Currency exchange flows to banks decrease sharply in FY26’s first half

Decline in dollar sales to banks raises concerns over untraceable foreign currency transactions

Foreign exchange companies have significantly reduced their dollar sales to banks, with the volume falling by about 30%in the first half of fiscal year 2026, compared to the same period last year. Banks received roughly $1.4 billion from currency exchangers during July–December 2025, down from $2 billion in the corresponding months of 2024.
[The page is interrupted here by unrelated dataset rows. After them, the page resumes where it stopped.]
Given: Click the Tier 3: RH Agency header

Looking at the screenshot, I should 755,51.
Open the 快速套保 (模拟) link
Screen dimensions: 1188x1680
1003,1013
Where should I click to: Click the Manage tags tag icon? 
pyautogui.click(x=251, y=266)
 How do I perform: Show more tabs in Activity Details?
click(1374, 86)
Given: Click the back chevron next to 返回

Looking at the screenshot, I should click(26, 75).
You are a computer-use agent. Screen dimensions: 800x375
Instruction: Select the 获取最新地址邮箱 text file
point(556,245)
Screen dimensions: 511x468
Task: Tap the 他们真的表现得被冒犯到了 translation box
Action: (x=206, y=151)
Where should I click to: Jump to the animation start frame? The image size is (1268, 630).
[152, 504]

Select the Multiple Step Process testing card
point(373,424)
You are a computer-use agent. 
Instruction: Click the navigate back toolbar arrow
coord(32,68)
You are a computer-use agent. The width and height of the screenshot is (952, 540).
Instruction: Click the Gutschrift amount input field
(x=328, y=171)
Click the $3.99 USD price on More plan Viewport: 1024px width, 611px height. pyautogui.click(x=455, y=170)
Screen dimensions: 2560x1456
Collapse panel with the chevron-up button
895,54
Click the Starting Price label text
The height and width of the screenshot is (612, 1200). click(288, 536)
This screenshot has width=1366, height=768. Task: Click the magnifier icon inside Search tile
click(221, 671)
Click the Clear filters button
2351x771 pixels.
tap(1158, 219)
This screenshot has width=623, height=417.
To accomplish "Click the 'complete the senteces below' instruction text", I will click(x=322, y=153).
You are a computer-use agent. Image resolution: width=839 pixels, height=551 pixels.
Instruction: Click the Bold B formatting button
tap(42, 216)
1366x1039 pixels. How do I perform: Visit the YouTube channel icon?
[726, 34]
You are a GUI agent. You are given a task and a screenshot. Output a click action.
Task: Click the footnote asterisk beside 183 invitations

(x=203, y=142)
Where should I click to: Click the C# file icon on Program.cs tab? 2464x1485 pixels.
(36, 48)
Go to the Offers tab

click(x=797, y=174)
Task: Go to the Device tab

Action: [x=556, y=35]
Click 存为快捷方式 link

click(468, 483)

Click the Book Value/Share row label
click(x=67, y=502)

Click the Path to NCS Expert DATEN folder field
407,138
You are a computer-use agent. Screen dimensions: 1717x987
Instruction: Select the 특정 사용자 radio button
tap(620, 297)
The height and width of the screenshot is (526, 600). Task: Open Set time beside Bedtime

The sharp decline in sales has raised concerns about the flow of dollars through the formal enbanking system. Despite exchange companies being required to channel surplus dollars into banks, a large portion of the dollars sold to the public did not enter the banking system. According to Malik Bostan, Chairman of the Exchange Companies Association of Pakistan (ECAP), around $1.2 billion was bought by the public, but only $400 million of that amount was deposited into banks, leaving approximately $800 million unaccounted for.

This drop in foreign exchange company sales to banks is a continuation of a broader trend observed since mid‑2025. For example, in June 2025, about $408 million in dollars were sold to banks, but by August, this number had fallen to $163 million before showing some improvement toward the end of the year.

While remittance inflows remain high, the decline in sales to banks might be linked to the growing use of alternative markets for foreign currency, such as the virtual currency market, which remains largely unregulated in Pakistan. This trend is complicating efforts to track dollar flows accurately.